**Texto da página:**
========

O termômetro do fedor - Parte 1



Sempre desconfiei das datas comemorativas. Elas servem para que se exercite a hipocrisia da falsa preocupação com o “aniversariante”. Por outro lado, serve para lembrarmos dos erros como forma de ultrapassá-los e não repeti-los. É estranho, de certa forma, precisarmos de um dia para comemorar certas coisas que deveriam ser inerentes ao cotidiano. Talvez signifique que estejamos em falha conosco. No mínimo, com o outro.

É o caso do Dia Mundial do Meio Ambiente, celebrado em 5 de junho. Neste dia, muitos dão sorrisos amarelos e, vermelhos de vergonha, ficam temporariamente verdes. É uma forma de esconder o bege da indiferença e o amor pelo cinza do concreto e do “progresso”.

O meio ambiente paga os pecados para comer pelas beiradas da agenda pública. Os políticos fingem gostar do tema e saem pela tangente quando o assunto precisa aparecer nos programas sociais. Os políticos, neste quesito, não são diferentes da maioria esmagadora dos eleitores. Todos rezam a cartilha do ambientalismo de boutique, em que o tema é observado pela ótica do consumo, como mercadoria em negociação permanente, sem crises de consciência.



O jornal O Estado de São Paulo publicou, na última semana, uma pesquisa que – para encurtar a história – chegou à seguinte conclusão: as pessoas dizem estar mais preocupadas com o meio ambiente, mas se limitam a falar sobre o assunto. Uma minoria mudou hábitos de consumo ou de descarte de produtos. A mudança só acontece quando se mexe no bolso do sujeito (o que reforça o argumento de que pensar meio ambiente é pensar em produto). Exemplo: economizar luz elétrica.

========

**Exercício curto:** Escreva a continuação do texto sobre o Dia Mundial do Meio Ambiente, começando logo depois da última frase apresentada. O material que vem a seguir não é necessário.

========

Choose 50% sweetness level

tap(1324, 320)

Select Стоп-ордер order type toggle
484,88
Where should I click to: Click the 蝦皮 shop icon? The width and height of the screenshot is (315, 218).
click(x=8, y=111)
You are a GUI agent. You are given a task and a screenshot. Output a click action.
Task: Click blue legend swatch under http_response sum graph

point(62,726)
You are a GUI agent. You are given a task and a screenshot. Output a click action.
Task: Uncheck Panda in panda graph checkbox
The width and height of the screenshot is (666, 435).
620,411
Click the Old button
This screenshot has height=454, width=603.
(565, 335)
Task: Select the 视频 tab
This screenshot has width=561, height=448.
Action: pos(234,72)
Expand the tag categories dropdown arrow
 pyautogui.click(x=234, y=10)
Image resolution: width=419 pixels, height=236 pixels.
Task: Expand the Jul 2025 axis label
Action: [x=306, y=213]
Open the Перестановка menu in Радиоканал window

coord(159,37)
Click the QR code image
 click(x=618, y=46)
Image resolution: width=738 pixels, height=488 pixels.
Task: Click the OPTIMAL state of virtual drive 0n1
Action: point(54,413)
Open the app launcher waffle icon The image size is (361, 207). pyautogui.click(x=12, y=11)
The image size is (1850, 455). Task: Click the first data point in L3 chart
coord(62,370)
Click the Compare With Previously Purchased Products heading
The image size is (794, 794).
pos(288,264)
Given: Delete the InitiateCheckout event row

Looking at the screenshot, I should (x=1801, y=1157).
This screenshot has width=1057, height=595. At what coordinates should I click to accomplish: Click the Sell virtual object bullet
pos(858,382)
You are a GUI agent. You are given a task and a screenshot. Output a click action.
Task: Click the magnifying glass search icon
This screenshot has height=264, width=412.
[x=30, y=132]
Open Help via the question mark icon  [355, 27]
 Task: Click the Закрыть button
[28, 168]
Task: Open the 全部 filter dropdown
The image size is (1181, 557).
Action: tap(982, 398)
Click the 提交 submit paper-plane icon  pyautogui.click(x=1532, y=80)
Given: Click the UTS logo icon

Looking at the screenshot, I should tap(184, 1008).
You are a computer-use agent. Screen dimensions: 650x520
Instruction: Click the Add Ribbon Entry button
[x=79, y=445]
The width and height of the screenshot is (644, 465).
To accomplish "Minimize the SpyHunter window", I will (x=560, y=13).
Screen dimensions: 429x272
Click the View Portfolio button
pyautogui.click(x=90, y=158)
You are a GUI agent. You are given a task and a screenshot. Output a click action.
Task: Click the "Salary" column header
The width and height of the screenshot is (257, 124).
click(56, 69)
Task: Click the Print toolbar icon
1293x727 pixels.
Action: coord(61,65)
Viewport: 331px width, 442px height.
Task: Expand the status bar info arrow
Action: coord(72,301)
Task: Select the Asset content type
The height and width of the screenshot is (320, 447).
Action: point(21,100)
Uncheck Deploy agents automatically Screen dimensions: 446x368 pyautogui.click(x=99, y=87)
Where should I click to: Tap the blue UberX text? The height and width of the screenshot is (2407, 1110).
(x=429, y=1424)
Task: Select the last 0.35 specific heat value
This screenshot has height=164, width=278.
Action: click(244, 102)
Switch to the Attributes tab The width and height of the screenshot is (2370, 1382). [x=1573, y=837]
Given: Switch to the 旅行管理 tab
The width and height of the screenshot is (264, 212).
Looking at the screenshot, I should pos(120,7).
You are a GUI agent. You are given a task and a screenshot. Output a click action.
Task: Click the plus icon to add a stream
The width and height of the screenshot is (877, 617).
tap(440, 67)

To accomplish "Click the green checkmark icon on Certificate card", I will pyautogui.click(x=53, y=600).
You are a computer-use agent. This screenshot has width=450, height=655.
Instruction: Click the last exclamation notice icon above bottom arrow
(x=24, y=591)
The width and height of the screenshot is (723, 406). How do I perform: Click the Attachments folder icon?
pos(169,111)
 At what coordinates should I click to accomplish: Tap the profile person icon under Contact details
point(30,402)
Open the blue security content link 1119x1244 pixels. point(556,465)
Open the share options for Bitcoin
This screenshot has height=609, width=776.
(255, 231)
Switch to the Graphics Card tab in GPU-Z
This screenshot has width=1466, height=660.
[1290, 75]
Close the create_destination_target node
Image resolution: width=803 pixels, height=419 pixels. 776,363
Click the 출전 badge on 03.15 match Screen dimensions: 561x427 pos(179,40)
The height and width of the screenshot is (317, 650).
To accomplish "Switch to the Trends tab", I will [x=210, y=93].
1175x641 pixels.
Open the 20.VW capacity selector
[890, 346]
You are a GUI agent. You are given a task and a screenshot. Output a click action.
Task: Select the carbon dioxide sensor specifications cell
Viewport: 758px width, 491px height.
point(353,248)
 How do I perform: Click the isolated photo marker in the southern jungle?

========

**Resposta da tarefa:**
As empresas passaram a investir pesado em programas de responsabilidade social, com o objetivo de alcançar a turma do “faça o que eu digo, não faça o que eu faço”. O foco principal é o meio ambiente. São ações dentro e fora da sede da companhia, desenvolvimento de linha de produtos e associação a personalidades com trânsito na área ambiental. E gastos maciços e contínuos em marketing. O mundo corporativo está realmente angustiado com o futuro do planeta, para usar um jargão do ambientalismo de boutique?

È evidente que as empresas se apóiam no comportamento dos consumidores, retratado na pesquisa dois parágrafos acima. O consumidor compra na prateleira do supermercado a paz de sua consciência. Mas mantém o estômago refém da industrialização da comida. E a mente, escrava de uma mentalidade de posse.

È complicado e caro ser adepto de uma alimentação saudável. Por motivos de saúde, tive que repensar minha relação com as refeições. Percebi, em termos práticos, como se tornou difícil comer de maneira correta. Os alimentos saudáveis são mais caros e não estão disponíveis em todos os lugares. É preciso temperar com paciência o relacionamento com a comida saudável. Em tempos de tempo curto, prevalece a comida artificial, ao alcance do balcão ou ao clique do aparelho de microondas.

O consumidor pratica, quando se relaciona com as empresa “selo verde”, a terceirização da moral. O indivíduo é incapaz de se comportar como cidadão, de cobrar responsabilidades de seus governantes ou até de se portar como sujeito crítico diante do que consome. Como não o faz, transfere o papel para alguém, disposto a construir uma boa imagem e ganhar dinheiro com isso. As empresas são o exercício vivo da terceirização da moral dos consumidores.



E onde fica o Estado? Quando não está ausente, atrapalha. O Estado brasileiro é adepto, via de regra, do progresso por meio de grandes obras. Voto é mais do que documento, é tamanho. O meio ambiente representa uma barreira de atraso, que atravanca o desenvolvimento econômico. Pensar assim é seguir a via mais rápida e mais eficaz do ponto de vista eleitoral.

Na última eleição, nenhum candidato à presidência, como escrevi recentemente, incluiu a questão ambiental na agenda de campanha. Este ano, o assunto aparece porque uma das candidatas, Marina Silva (PV), tem um histórico de ambientalismo, embora o discurso dela não seja unanimidade em seu próprio partido. Os demais candidatos fazem voto de silêncio. Para eles, a melhor saída é ser mudo para que se evite a saia justa das declarações politicamente incorretas.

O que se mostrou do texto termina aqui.